Trump: Meeting Putin may be easier than attending UK & NATO summit

Trump: Meeting Putin may be easier than attending UK & NATO summit
US President Donald Trump’s first dedicated bilateral meeting with his Russian counterpart will probably be easier than his UK visit and NATO summit, he said before leaving for his European tour.

Trump outlined his plans for the upcoming days to journalists before boarding a helicopter.

“I have NATO, I have the UK, which is in somewhat turmoil, and I have Putin. Frankly, Putin may be the easiest of them all, who would think?” he said. Trump added that he considered Russia as America’s competitor but that getting along with one, be it Russia or China, is “a good thing”.

Trump’s program for the European tour includes a two-day NATO summit in Brussels, a long-awaited visit to Britain and a stop in Helsinki, where his meeting with Putin is to take place.

Ahead of the meetings, the EU’s Donald Tusk warned Trump that he should tone down his anti-European rhetoric, because the US doesn’t have many allies.
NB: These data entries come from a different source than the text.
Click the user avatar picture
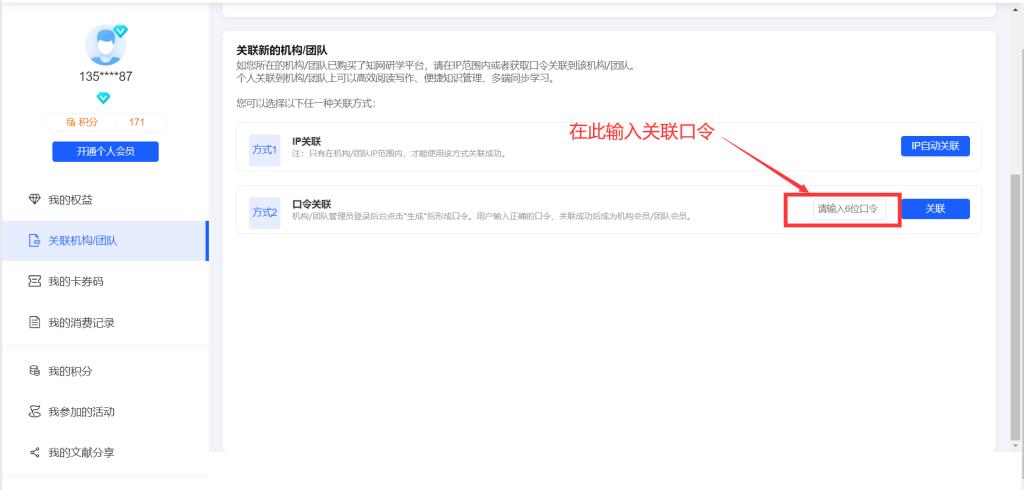The width and height of the screenshot is (1024, 490). [104, 46]
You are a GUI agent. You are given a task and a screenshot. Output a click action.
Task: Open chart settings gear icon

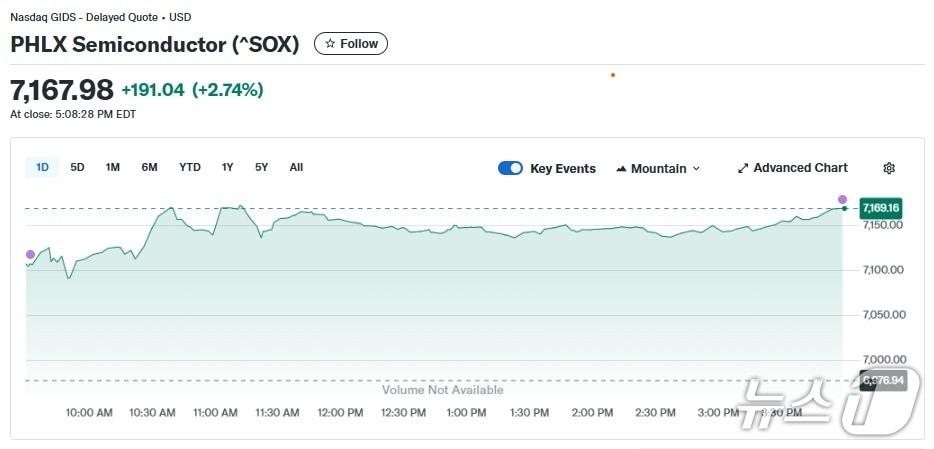pyautogui.click(x=889, y=168)
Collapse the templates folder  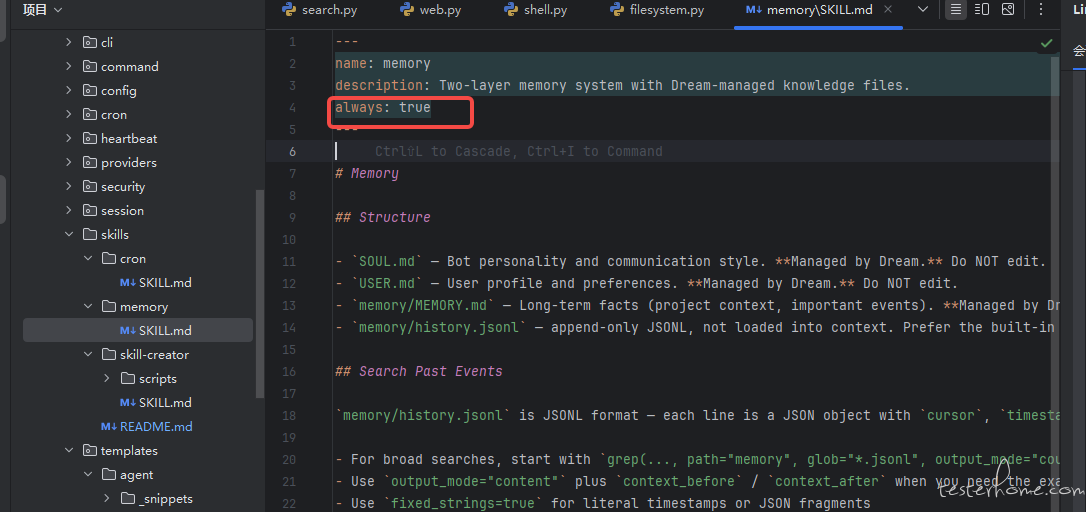tap(69, 451)
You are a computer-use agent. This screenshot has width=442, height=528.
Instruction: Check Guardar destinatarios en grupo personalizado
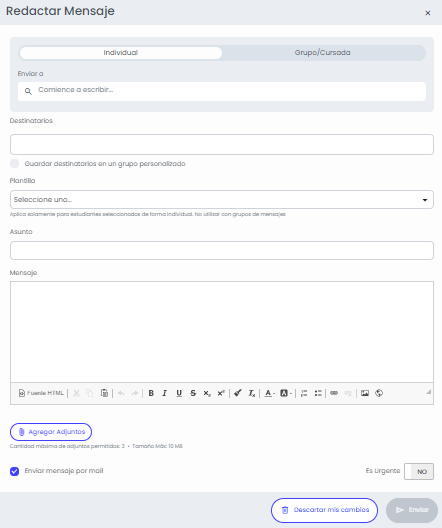click(14, 164)
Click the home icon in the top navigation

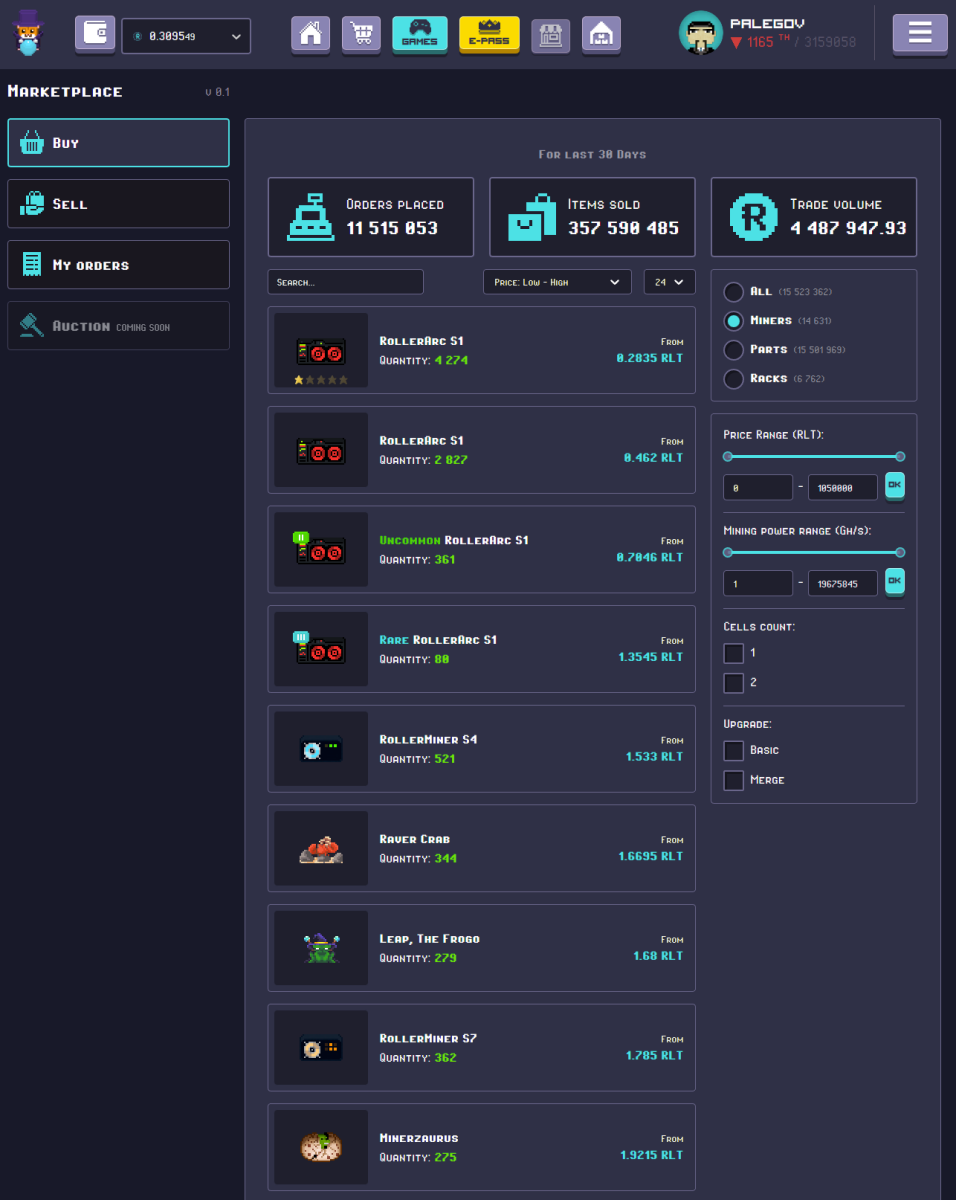[x=310, y=34]
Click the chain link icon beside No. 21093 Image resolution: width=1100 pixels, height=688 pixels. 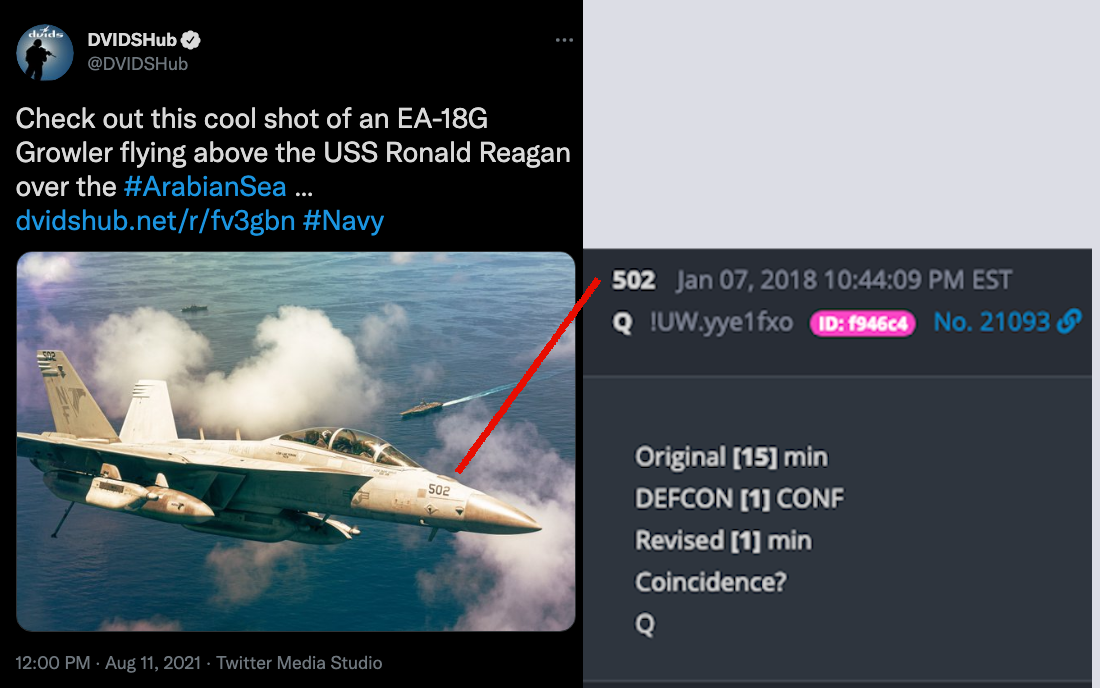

Trump later tried to play down the squabbling, saying Washington had enough allies, but stressed that it will not let them “take advantage” of the US.

The visit to British comes as the UK government is in turmoil after resignations of several ministers over the terms of the UK’s divorce with the EU. Trump said he may meet now-former Foreign Minister Boris Johnson, whom he considered a good friend.

He told reporters: "Boris Johnson’s a friend of mine, he’s been very very nice to me, very supportive”, and added, "I like Boris Johnson, I’ve always liked him."

The former British Foreign Secretary has been glowing about the US president in recent weeks, suggesting in a leaked Buzzfeed recording that "you might get somewhere" with Trump at the center of Brexit negotiations and that Johnson had "become more and more convinced that there is method in his madness."

Trump was not so fully supportive of the embattled UK Prime Minister Theresa May, however failing to endorse her leadership when asked if she could stay in power, replying: "That's up to the people.”

The US president will hold talks with May at her country retreat Chequers, before meeting the Queen at Windsor Castle, and concludes his UK trip by touring his Scottish golf resorts.

READ MORE: ‘Keep low profile’ – US Embassy warns citizens ahead of Trump UK visit protests

Trump won't be hanging around in London for too long when he arrives, where it's thought thousands of protesters are expected to line the streets on Friday, accompanied by a giant blimp of a baby Donald Trump that will take to the skies to mark his visit.

The meeting with Putin is arguably the most attention-drawing leg of the tour, considering the accusations in the US that Trump owes his current office to the Russian president and that there may have been collusion between the Trump campaign and the Kremlin.

Trump denies such a collusion took place while the Russian government insists that it never meddled in the 2016 election.